CMプランナーとして活躍する村田俊平さん。村田さんは、「制限が多いとされる広告映像が、実のところその制限によって発展した面がある」といいます。
コピーライター養成講座の特別クラスでも講師を務める村田さんが考える、広告映像における表現手法の広がりと、今後必要とされるストーリーテリングの重要性についてお話しいただきました。
CM制作をめぐる環境は制約ばかり
僕が住む東中野の近く、まるで測ったかのようにすべての駅から均等に遠い場所に日登美という伝説的なバーがあった。残念ながらマスターのご健康の都合で今年40余年の歴史に幕を下ろしてしまったが、そこでマスターから聞いた話で印象に残っているものがある。
「禁酒法があったからカクテルの文化が華やいだ」。

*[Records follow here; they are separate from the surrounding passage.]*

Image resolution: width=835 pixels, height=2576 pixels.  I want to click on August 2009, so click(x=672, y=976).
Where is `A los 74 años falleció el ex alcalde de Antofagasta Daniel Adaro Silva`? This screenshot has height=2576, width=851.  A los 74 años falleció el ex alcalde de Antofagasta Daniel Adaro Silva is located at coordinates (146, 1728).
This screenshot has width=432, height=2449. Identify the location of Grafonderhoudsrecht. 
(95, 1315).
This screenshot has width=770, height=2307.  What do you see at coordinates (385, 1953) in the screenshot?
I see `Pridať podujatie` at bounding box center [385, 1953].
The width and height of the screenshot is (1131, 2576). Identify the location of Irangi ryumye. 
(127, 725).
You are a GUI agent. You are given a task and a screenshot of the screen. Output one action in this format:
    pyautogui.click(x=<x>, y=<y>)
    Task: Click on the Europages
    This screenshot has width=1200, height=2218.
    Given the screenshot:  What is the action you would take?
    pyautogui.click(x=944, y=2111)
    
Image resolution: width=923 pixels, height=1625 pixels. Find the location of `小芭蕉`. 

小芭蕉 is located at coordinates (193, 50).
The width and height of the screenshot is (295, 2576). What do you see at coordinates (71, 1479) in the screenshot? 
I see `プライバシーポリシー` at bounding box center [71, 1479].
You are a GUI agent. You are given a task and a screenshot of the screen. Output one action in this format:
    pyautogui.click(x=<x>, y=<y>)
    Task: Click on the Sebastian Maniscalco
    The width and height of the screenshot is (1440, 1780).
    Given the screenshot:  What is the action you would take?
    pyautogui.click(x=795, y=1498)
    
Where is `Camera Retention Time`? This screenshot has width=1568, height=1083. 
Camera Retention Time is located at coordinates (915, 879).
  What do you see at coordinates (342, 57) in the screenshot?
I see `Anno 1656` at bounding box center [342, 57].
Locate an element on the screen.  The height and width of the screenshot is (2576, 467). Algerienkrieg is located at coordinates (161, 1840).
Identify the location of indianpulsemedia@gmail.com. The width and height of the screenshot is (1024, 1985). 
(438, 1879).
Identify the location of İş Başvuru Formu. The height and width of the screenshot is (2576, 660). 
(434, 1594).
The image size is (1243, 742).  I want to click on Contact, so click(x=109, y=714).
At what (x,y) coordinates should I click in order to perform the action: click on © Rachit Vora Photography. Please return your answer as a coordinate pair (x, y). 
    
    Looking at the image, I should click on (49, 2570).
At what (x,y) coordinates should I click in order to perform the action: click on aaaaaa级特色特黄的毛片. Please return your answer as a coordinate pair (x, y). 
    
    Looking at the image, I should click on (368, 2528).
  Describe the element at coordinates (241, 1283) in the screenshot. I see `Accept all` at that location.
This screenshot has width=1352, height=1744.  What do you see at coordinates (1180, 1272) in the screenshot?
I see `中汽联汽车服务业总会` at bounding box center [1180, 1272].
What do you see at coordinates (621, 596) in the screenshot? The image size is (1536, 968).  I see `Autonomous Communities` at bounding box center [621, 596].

僕は寡聞にして知らなかったのだが、お酒好きの中では、結構有名な話らしい。1920年にアメリカで施行された禁酒法はその名のとおりアルコールの製造・販売を禁止した愚法として有名だが、警察の目を盗み提供するお酒をジュースと装うため、それまでのアルコールには乏しかった色彩が生まれた。また、粗悪な密造酒をそれでも美味しく飲むために、限られた材料でありとあらゆる組み合わせの創意工夫が行われたという。それを実現するためのバーテンダーの技術もこの時代に日進月歩したとか。制限が思いがけないクリエイティブな文化を育てるなんて熱い話だ。
この話を聞いた時に、「CMみたいだな」と思った。テレビCMなど広告における映像表現(今回は広告映像のことをひとまとめに“CM”と呼ぶことにする)はとても制限が多く、しばしば講義とかを受けると、制限を楽しむことこそがCMの魅力だとする話はよく聞く。ほかにもたくさんあるが大きいところでその制約は3つ。
まず、Web媒体では尺が自由なこともあるが、テレビCMは現実的には15秒、30秒がほとんどで、基本短い上、60秒や90秒もあるがいずれにしろ1フレームたりとも過不足が許されない。やたら時間に厳しい。
次に、クライアントあっての広告活動なので、他の表現と比べても世間の厳しい視線が向けられる。公序良俗に反したものや少しでもグロテスクなもの、暴力的なもの、性的なものも忌避されてしまう。表現のしばりが多い。
そして、最後に、「結論が宿命付けられている」ことだ。これは、あまり広告企画の中で話題にならないが、僕は結構重要な点だと思っている。ここでいう結論とは、絶対に最後は企業や商品に定着させなければならないということ。これは絶対である。企業や商品と関係のないメッセージを伝えることは許されない。というより、企業や商品の名前で動画が発表されている以上、見た人は嫌でもその映像と企業・商品との関連を見出す思考になる。そこで、2つのつながりが全く腑に落ちないと何を見たのだかわからないものになってしまう。